▶ [MATERIAL FOR THE TASK]:
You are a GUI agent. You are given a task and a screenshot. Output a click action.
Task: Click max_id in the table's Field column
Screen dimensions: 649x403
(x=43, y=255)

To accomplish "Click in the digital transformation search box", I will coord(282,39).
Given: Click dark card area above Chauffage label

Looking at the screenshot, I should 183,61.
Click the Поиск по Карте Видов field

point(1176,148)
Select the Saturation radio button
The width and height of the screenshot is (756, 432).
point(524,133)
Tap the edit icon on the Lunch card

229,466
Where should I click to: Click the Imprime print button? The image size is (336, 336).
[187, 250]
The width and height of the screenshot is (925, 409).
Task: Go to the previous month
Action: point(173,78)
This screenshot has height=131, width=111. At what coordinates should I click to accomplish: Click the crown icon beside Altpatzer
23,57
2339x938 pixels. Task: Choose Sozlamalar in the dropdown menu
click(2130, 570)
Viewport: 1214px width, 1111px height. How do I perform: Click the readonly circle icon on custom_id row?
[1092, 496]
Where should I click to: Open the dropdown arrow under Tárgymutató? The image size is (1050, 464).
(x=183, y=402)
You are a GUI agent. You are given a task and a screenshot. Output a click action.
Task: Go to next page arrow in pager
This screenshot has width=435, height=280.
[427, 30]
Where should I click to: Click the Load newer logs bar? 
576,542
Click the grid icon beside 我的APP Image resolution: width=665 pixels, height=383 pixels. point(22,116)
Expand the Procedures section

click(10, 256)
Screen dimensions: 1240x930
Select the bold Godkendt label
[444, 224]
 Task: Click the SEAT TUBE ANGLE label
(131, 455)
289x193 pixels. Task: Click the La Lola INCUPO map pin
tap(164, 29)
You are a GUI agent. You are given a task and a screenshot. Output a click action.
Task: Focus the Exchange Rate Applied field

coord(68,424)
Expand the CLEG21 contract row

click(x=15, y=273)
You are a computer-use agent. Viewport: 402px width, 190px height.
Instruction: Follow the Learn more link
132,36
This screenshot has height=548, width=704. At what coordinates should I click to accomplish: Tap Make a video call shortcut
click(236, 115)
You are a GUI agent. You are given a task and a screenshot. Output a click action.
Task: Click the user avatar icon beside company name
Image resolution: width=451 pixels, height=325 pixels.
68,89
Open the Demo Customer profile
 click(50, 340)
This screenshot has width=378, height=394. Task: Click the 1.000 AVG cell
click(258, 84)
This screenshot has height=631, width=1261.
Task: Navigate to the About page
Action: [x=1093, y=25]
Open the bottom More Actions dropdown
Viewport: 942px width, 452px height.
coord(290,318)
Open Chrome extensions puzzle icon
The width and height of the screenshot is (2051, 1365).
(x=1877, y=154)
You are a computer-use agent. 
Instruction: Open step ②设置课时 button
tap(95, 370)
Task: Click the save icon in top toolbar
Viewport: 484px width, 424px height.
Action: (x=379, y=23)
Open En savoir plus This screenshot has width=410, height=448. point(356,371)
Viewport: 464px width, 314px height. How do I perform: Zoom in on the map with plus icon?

▶ [EXERCISE OBJECTIVE]: Please reproduce all the rows above, switching each occurrence of "GUI agent" to "screen assistant" and leaving everything else unchanged.

▶ [THE RESPONSE]:
You are a screen assistant. You are given a task and a screenshot. Output a click action.
Task: Click max_id in the table's Field column
Screen dimensions: 649x403
(x=43, y=255)

To accomplish "Click in the digital transformation search box", I will coord(282,39).
Given: Click dark card area above Chauffage label

Looking at the screenshot, I should 183,61.
Click the Поиск по Карте Видов field

point(1176,148)
Select the Saturation radio button
The width and height of the screenshot is (756, 432).
point(524,133)
Tap the edit icon on the Lunch card

229,466
Where should I click to: Click the Imprime print button? The image size is (336, 336).
[187, 250]
The width and height of the screenshot is (925, 409).
Task: Go to the previous month
Action: point(173,78)
This screenshot has height=131, width=111. At what coordinates should I click to accomplish: Click the crown icon beside Altpatzer
23,57
2339x938 pixels. Task: Choose Sozlamalar in the dropdown menu
click(2130, 570)
Viewport: 1214px width, 1111px height. How do I perform: Click the readonly circle icon on custom_id row?
[1092, 496]
Where should I click to: Open the dropdown arrow under Tárgymutató? The image size is (1050, 464).
(x=183, y=402)
You are a screen assistant. You are given a task and a screenshot. Output a click action.
Task: Go to next page arrow in pager
This screenshot has width=435, height=280.
[427, 30]
Where should I click to: Click the Load newer logs bar? 
576,542
Click the grid icon beside 我的APP Image resolution: width=665 pixels, height=383 pixels. point(22,116)
Expand the Procedures section

click(10, 256)
Screen dimensions: 1240x930
Select the bold Godkendt label
[444, 224]
 Task: Click the SEAT TUBE ANGLE label
(131, 455)
289x193 pixels. Task: Click the La Lola INCUPO map pin
tap(164, 29)
You are a screen assistant. You are given a task and a screenshot. Output a click action.
Task: Focus the Exchange Rate Applied field

coord(68,424)
Expand the CLEG21 contract row

click(x=15, y=273)
You are a computer-use agent. Viewport: 402px width, 190px height.
Instruction: Follow the Learn more link
132,36
This screenshot has height=548, width=704. At what coordinates should I click to accomplish: Tap Make a video call shortcut
click(236, 115)
You are a screen assistant. You are given a task and a screenshot. Output a click action.
Task: Click the user avatar icon beside company name
Image resolution: width=451 pixels, height=325 pixels.
68,89
Open the Demo Customer profile
 click(50, 340)
This screenshot has width=378, height=394. Task: Click the 1.000 AVG cell
click(258, 84)
This screenshot has height=631, width=1261.
Task: Navigate to the About page
Action: [x=1093, y=25]
Open the bottom More Actions dropdown
Viewport: 942px width, 452px height.
coord(290,318)
Open Chrome extensions puzzle icon
The width and height of the screenshot is (2051, 1365).
(x=1877, y=154)
You are a computer-use agent. 
Instruction: Open step ②设置课时 button
tap(95, 370)
Task: Click the save icon in top toolbar
Viewport: 484px width, 424px height.
Action: (x=379, y=23)
Open En savoir plus This screenshot has width=410, height=448. point(356,371)
Viewport: 464px width, 314px height. How do I perform: Zoom in on the map with plus icon?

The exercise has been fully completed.